Михаил Ярославич кивнул, но отец Иван повторил:
— Когда Господь Бог Титу[93] Иерусалим предал, то не Тита любил Он, но Иерусалим казнил. И тоже: когда Фоке[94] Царьград предал, не Фоку любя, но Царьград казня за людские прегрешения…
— Да что ж, отче, разве доселе не оплатила Русь кровью безмерной грехи свои? — Великий князь с силой ударил по широкой дубовой плахе, выступавшей из-под оконницы. — Ить от князей ее неразумных злобность идет, в чем люди-то провиноватились?..
— А в том, что слепы, да еще и спят на ходу… — Отец Иван сокрушенно, тяжко вздохнул. — Словно кто ум-то им застит. Точно не своей, а чужой, не жалкой жизнью живут, мол, ныне ладно, а назавтра переиначу…

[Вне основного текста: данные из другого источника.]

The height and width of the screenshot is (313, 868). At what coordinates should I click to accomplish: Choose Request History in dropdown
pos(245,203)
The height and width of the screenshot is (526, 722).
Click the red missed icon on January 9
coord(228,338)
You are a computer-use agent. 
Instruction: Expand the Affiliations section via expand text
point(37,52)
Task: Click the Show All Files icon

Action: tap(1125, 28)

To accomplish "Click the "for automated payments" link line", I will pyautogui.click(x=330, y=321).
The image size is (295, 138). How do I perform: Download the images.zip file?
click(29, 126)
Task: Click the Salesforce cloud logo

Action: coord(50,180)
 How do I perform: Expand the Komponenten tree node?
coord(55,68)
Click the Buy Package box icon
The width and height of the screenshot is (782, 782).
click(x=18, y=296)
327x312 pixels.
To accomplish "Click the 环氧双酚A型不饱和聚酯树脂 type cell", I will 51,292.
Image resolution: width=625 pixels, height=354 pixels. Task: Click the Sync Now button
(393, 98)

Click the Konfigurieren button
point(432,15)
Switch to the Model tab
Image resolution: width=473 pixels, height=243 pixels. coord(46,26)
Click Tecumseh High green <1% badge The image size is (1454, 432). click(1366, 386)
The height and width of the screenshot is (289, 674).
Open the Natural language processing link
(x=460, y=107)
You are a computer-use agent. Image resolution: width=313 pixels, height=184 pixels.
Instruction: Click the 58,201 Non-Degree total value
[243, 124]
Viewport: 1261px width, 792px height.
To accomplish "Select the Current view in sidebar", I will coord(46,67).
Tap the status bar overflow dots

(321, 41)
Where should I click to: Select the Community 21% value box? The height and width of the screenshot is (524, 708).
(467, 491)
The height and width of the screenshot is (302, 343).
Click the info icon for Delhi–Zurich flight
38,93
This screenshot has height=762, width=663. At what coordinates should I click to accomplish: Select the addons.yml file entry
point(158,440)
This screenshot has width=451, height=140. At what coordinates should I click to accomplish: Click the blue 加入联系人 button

Михаил Ярославич опустился на лавку, уставил крепкие руки в колени, сказал, прямо глядя перед собой:
— Ах, отче, много мыслей имел, как пособить христианам сим, но, видать, по моим грехам многие тяготы сотворятся им вместо помощи… — Он помолчал, повернулся к отцу Ивану, и даже отец Иван не вынес его взгляда, полного муки: — Может быть, последний раз, отче, открываю тебе внутренность души. Я всегда любил отчину, знаешь то. Я всегда хотел мира в ней, знаешь то. И не мог прекратить наших злобных междуусобий… — Он усмехнулся, сквозь муку тронув улыбкой губы. — По крайней мере, рад буду, если хоть смерть моя успокоит их.
Отец Иван не сразу ответил.
— Не успокоит, сын мой: видишь же, кто идет! — Он кивнул в темный, дальний угол, точно из того угла и грозило нашествие. — А ты, Михаил, рано смерть кличешь, прежде времени, — укорил он князя.
Михаил Ярославич прикрыл ладонью глаза.
— Не смерти страшусь, но позора.
Он отнял ладонь ото лба, и будто светлей стало от сухого, яростного огня его глаз.
— В чем виноват, отче? Вижу, нет мне помощи, и смущаюсь оттого. Пошто Господь отвернулся?!
— Не сетуй на Господа, сын мой, — мягко, ласково даже остановил князя отец Иван. — Не ведаем Его помыслов, не знаем путей Его милостей. Помнишь ли? — спросил он и скоро проговорил стих псалма Давидова: — «Все, видящие меня, ругаются надо мной; говорят устами, кивая головою: «Он уповал на Господа, — пусть избавит его; пусть спасет, если он угоден Ему…»
— Истинно, — воскликнул Михаил Ярославич, — истинно, отче!
— Так что ж нам сетовать, как неверящим? Господь велик, каждому дает спасение по вере его.
— Да ведь не за себя только страшусь, отче, не за себя одного молю его!